This site is supported by donations to The OEIS Foundation.

# Cactus Language • Part 2

Author: Jon Awbrey

## The Cactus Patch (cont.)

It is fitting to wrap up the foregoing developments by summarizing the notion of a formal grammar that appeared to evolve in the present case. For the sake of future reference and the chance of a wider application, it is also useful to try to extract the scheme of a formalization that potentially holds for any formal language. The following presentation of the notion of a formal grammar is adapted, with minor modifications, from the treatment in (DDQ, 60–61).

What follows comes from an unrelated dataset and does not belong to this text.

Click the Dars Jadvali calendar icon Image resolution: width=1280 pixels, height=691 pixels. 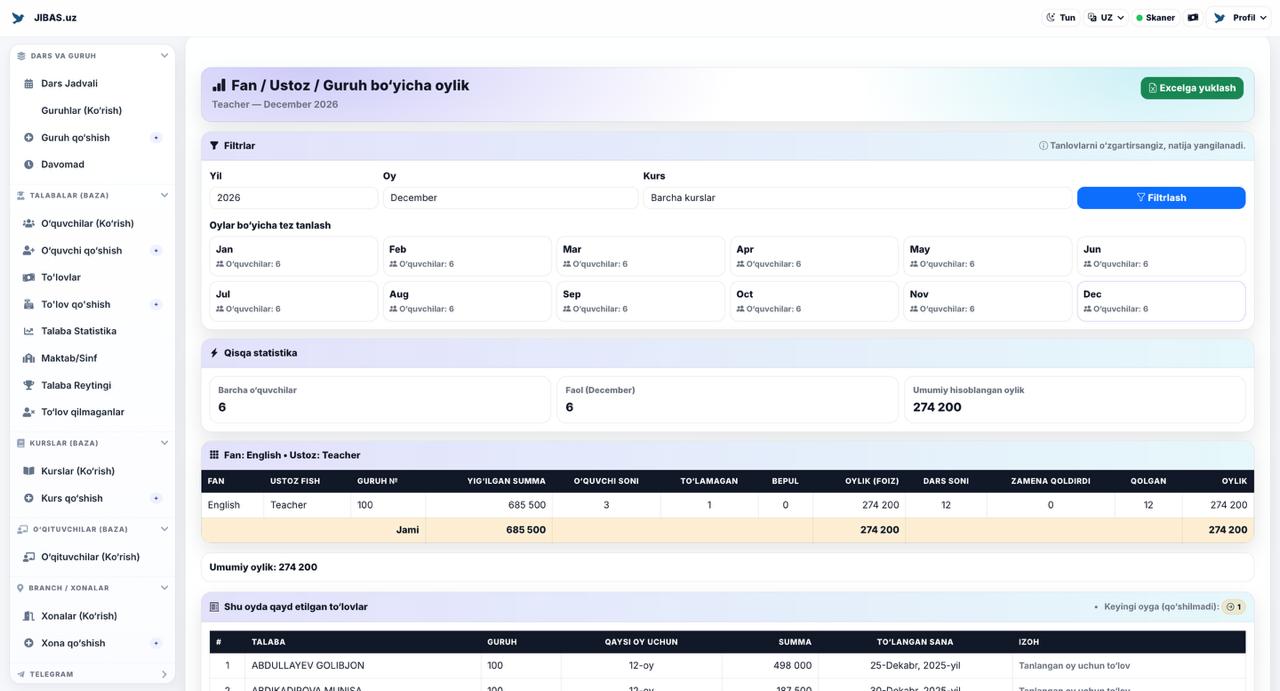click(29, 84)
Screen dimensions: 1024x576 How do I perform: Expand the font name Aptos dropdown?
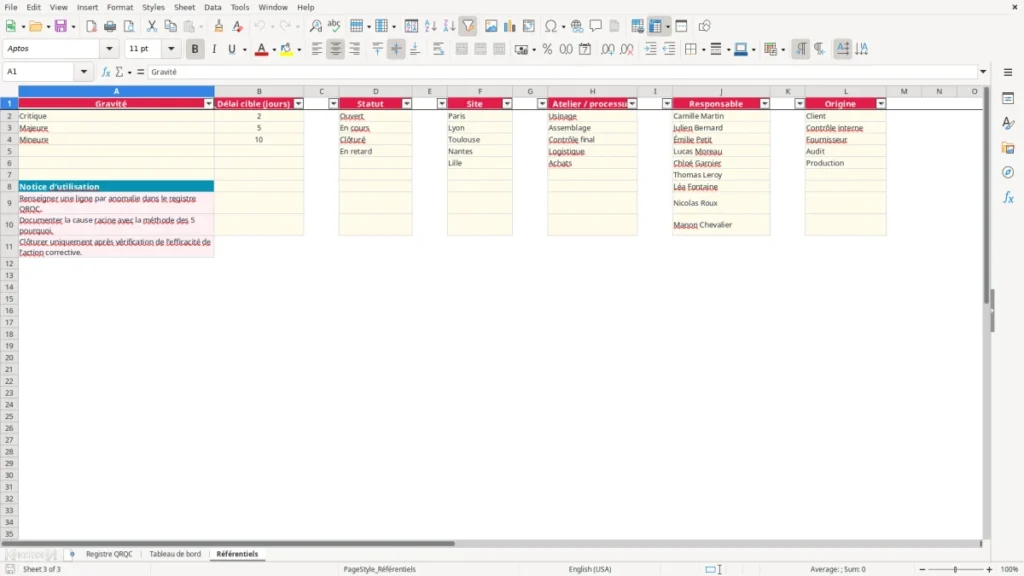pyautogui.click(x=109, y=49)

A formal grammar ${\displaystyle {\mathfrak {G}}}$ is given by a four-tuple ${\displaystyle {\mathfrak {G}}=(\,^{\backprime \backprime }S\,^{\prime \prime },\,{\mathfrak {Q}},\,{\mathfrak {A}},\,{\mathfrak {K}}\,)}$ that takes the following form of description:

1. ${\displaystyle ^{\backprime \backprime }S\,^{\prime \prime }}$ is the initial, special, start, or sentence symbol. Since the letter ${\displaystyle ^{\backprime \backprime }S\,^{\prime \prime }}$ serves this function only in a special setting, its employment in this role need not create any confusion with its other typical uses as a string variable or as a sentence variable.
2. ${\displaystyle {\mathfrak {Q}}=\{q_{1},\ldots ,q_{m}\}}$ is a finite set of intermediate symbols, all distinct from ${\displaystyle ^{\backprime \backprime }S\,^{\prime \prime }.}$
3. ${\displaystyle {\mathfrak {A}}=\{a_{1},\dots ,a_{n}\}}$ is a finite set of terminal symbols, also known as the alphabet of ${\displaystyle {\mathfrak {G}},}$ all distinct from ${\displaystyle ^{\backprime \backprime }S\,^{\prime \prime }}$ and disjoint from ${\displaystyle {\mathfrak {Q}}.}$ Depending on the particular conception of the language ${\displaystyle {\mathfrak {L}}}$ that is covered, generated, governed, or ruled by the grammar ${\displaystyle {\mathfrak {G}},}$ that is, whether ${\displaystyle {\mathfrak {L}}}$ is conceived to be a set of words, sentences, paragraphs, or more extended structures of discourse, it is usual to describe ${\displaystyle {\mathfrak {A}}}$ as the alphabet, lexicon, vocabulary, liturgy, or phrase book of both the grammar ${\displaystyle {\mathfrak {G}}}$ and the language ${\displaystyle {\mathfrak {L}}}$ that it regulates.
4. ${\displaystyle {\mathfrak {K}}}$ is a finite set of characterizations. Depending on how they come into play, these are variously described as covering rules, formations, productions, rewrite rules, subsumptions, transformations, or typing rules.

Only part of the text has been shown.